Fonte: Conservation news
Um estudo recente, realizado por pesquisadores brasileiros e australianos, trouxe à tona uma preocupante realidade: mesmo as áreas marinhas de proteção integral (APIs) do Brasil, consideradas santuários da biodiversidade, não estão livres da contaminação por microplásticos.
A pesquisa, publicada na revista Environmental Research, utilizou moluscos bivalves, como ostras e mexilhões, como bioindicadores para avaliar a presença desses poluentes em dez áreas protegidas ao longo da costa brasileira.
De acordo com o professor Ítalo Braga, do Instituto do Mar da Universidade Federal de São Paulo (IMar-Unifesp) e coordenador do estudo, a contaminação por microplásticos foi detectada até mesmo em locais como o Atol das Rocas, onde não há atividades econômicas ou turísticas. “Os microplásticos podem ser transportados por correntes oceânicas ou pelo vento, chegando a áreas remotas e protegidas”, explica Braga.
Os microplásticos são partículas que variam de 1 mícron a 5 milímetros e podem ser resultantes da fragmentação de plásticos maiores ou fabricados diretamente em pequenas dimensões para uso industrial ou cosmético.
No estudo, os microplásticos encontrados eram predominantemente pretos, brancos ou transparentes, com menos de 1 milímetro de tamanho.

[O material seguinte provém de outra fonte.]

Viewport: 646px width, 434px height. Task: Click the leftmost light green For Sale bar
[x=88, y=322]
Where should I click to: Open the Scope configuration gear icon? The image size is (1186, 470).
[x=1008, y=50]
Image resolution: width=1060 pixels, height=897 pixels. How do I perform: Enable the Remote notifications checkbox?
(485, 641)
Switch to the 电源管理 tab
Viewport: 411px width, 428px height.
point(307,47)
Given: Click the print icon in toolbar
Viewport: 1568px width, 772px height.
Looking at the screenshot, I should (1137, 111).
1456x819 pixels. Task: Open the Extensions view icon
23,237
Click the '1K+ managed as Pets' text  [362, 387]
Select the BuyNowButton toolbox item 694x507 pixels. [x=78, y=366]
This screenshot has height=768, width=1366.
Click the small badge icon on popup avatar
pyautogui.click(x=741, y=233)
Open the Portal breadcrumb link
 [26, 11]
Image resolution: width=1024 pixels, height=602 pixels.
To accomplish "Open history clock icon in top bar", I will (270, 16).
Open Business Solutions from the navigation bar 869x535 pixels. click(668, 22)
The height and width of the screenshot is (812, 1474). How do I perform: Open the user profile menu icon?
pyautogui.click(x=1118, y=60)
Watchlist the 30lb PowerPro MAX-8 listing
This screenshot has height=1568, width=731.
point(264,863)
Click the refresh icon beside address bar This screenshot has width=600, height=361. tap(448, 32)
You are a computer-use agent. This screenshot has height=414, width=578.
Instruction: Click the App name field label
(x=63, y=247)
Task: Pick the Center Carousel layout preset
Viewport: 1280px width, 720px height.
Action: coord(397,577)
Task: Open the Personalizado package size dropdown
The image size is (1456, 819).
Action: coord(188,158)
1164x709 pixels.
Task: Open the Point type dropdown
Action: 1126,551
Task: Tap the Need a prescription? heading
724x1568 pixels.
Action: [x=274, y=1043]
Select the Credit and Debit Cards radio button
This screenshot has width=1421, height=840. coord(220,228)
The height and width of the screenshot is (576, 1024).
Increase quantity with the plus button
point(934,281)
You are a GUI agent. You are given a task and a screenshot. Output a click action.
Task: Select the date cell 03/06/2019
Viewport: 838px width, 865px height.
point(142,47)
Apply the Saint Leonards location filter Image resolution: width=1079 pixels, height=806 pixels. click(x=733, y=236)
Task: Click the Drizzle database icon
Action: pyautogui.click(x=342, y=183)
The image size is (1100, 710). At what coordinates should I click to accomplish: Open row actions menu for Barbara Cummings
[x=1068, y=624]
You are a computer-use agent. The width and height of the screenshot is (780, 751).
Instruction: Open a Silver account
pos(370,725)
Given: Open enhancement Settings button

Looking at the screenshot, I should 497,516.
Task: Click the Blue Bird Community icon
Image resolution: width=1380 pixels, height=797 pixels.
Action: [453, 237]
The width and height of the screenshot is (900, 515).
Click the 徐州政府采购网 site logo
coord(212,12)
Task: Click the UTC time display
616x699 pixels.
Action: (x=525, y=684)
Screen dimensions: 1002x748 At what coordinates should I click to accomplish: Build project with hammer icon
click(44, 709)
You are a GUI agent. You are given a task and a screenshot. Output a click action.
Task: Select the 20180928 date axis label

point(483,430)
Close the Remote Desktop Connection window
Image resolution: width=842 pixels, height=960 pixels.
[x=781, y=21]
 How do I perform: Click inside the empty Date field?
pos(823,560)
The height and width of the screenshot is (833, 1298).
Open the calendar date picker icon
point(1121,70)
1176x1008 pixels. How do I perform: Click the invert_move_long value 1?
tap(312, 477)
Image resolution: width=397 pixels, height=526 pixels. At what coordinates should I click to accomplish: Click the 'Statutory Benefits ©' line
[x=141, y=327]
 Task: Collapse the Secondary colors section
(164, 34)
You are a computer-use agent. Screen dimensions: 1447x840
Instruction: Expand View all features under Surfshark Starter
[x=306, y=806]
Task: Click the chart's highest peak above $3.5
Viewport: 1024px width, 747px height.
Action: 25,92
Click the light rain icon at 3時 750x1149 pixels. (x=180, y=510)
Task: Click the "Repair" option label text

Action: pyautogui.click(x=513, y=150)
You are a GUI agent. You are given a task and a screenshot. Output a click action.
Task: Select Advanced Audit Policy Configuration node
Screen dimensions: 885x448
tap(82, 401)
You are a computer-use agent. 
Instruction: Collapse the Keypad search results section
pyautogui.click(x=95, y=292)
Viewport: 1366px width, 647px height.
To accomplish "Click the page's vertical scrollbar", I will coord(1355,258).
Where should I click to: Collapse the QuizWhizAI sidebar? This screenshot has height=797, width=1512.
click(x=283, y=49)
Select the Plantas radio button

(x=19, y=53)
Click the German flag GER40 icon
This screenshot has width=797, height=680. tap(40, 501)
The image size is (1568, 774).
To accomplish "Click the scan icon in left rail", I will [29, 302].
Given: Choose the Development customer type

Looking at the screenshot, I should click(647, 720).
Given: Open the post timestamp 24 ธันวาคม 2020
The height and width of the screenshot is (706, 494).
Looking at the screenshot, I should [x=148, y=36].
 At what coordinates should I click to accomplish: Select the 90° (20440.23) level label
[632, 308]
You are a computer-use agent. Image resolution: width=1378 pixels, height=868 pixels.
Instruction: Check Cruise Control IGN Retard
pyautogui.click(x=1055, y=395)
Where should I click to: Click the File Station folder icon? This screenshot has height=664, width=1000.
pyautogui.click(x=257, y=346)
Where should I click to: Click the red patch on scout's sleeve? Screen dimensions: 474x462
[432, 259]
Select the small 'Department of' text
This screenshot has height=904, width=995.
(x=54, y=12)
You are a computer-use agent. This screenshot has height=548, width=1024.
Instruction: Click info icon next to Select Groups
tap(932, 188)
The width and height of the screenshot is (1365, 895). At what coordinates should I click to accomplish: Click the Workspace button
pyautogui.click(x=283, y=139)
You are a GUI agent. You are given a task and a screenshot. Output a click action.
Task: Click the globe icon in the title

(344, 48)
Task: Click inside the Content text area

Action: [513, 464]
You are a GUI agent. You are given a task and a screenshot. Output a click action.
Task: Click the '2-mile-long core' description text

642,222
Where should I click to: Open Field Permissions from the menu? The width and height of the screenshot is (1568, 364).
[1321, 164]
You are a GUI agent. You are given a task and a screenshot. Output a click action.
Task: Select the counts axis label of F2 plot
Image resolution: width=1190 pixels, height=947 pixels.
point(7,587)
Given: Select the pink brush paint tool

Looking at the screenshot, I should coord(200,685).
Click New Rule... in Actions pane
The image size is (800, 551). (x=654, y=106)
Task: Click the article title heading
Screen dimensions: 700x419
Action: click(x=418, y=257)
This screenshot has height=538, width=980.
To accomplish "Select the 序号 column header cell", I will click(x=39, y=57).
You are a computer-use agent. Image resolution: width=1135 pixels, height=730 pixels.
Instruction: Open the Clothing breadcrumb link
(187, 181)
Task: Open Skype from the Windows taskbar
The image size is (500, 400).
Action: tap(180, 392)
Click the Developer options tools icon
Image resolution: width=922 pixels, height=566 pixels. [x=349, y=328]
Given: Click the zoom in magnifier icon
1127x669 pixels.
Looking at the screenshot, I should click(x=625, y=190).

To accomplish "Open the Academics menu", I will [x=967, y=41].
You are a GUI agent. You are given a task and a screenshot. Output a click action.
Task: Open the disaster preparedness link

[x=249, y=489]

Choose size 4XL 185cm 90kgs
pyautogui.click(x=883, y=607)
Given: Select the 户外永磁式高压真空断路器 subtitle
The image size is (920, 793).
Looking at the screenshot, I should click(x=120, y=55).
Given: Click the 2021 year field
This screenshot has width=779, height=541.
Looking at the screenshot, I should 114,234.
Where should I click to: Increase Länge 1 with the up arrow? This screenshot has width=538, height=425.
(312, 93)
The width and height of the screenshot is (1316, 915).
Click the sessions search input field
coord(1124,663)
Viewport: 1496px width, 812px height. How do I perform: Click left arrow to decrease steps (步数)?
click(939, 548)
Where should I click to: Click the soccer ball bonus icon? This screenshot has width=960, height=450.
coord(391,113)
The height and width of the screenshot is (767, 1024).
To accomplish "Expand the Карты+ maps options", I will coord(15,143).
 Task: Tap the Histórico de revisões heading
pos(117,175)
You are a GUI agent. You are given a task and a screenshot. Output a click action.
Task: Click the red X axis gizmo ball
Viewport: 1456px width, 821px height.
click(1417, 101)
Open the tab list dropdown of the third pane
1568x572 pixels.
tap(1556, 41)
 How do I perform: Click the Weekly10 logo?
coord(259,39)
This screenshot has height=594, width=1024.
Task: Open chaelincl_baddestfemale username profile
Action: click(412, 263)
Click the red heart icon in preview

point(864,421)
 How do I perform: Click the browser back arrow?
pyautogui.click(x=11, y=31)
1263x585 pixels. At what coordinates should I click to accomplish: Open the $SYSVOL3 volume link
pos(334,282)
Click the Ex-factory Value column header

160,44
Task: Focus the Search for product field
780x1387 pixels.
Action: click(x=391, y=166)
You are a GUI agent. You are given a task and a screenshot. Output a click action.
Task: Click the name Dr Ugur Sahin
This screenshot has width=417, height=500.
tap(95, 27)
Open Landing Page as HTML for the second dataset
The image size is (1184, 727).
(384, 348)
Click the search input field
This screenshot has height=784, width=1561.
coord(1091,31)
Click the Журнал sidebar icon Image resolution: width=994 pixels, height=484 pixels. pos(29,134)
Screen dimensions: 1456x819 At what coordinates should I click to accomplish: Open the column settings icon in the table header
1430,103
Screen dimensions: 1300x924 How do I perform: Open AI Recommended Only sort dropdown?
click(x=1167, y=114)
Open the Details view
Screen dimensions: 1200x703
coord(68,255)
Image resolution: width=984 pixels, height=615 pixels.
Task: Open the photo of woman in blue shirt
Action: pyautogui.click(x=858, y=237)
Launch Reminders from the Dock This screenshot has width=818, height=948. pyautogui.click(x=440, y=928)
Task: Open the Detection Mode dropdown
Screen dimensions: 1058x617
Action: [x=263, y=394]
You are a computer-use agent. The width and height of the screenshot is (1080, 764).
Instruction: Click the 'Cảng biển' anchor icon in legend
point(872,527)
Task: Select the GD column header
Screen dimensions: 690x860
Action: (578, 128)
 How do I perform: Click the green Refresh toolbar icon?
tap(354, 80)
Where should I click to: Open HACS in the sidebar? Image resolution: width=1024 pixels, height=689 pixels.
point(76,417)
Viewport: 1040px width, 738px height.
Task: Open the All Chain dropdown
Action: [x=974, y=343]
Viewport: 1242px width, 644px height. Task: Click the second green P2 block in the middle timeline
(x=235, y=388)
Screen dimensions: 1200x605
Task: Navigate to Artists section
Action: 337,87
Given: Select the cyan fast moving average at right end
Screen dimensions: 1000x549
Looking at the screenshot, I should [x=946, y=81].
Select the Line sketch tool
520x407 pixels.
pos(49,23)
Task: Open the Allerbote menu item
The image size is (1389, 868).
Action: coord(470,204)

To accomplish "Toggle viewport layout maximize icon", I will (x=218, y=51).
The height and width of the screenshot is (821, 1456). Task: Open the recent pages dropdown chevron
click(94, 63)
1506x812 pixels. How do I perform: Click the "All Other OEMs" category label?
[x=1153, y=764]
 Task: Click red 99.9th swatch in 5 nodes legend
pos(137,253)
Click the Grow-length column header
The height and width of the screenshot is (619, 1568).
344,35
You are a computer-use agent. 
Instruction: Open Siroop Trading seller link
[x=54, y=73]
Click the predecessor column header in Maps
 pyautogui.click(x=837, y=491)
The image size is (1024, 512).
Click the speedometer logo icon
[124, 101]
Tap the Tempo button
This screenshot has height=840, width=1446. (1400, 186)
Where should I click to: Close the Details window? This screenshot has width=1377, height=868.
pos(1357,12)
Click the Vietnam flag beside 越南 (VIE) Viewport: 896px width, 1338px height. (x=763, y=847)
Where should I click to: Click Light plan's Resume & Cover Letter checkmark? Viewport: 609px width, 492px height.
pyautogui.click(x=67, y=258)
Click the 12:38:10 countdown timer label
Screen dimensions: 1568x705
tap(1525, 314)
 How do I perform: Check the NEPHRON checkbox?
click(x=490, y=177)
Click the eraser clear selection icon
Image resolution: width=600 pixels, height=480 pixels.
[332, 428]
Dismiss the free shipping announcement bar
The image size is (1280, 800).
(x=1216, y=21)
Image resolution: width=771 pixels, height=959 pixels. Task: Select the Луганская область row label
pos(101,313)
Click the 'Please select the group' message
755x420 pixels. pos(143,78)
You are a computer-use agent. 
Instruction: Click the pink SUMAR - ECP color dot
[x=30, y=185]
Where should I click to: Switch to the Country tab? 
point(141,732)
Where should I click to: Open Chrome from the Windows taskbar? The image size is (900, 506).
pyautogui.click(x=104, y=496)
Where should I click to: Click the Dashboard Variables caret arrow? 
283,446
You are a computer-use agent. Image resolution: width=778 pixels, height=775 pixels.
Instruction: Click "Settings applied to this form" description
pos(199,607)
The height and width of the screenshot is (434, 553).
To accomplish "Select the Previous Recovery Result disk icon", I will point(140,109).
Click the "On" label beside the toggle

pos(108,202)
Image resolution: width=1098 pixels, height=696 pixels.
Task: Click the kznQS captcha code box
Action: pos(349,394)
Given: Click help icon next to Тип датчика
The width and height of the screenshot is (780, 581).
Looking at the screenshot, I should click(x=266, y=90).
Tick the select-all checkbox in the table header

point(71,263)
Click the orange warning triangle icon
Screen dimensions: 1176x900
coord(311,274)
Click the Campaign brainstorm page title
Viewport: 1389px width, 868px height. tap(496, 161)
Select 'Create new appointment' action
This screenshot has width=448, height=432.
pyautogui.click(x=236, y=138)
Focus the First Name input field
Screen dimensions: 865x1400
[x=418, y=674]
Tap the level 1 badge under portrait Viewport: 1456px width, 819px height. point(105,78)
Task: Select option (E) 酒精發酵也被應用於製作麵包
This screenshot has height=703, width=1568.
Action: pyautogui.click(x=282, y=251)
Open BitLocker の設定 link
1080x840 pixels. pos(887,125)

A análise química identificou que 59,4% desses materiais eram compostos por polímeros alquídicos (28,1%), usados em tintas e vernizes; celulose (21%), que pode ter origem natural ou antropogênica; PET (14%), comum em embalagens e fibras sintéticas; e PTFE (12,3%), presente em revestimentos antiaderentes. Os 40,6% restantes não puderam ser identificados.
A pesquisa, liderada pela doutoranda Beatriz Zachello Nunes, analisou áreas de proteção integral, conhecidas internacionalmente como no-takes, que são as mais restritivas em termos de intervenção humana. Entre as áreas estudadas estão o Parque Nacional de Jericoacoara, Fernando de Noronha, Abrolhos, Alcatrazes e o Atol das Rocas.
A concentração média de microplásticos foi de 0,42 partícula por grama de tecido úmido, com o maior índice registrado no Refúgio de Vida Silvestre do Arquipélago de Alcatrazes (0,90 partícula por grama) e o menor no Atol das Rocas (0,23 partícula por grama).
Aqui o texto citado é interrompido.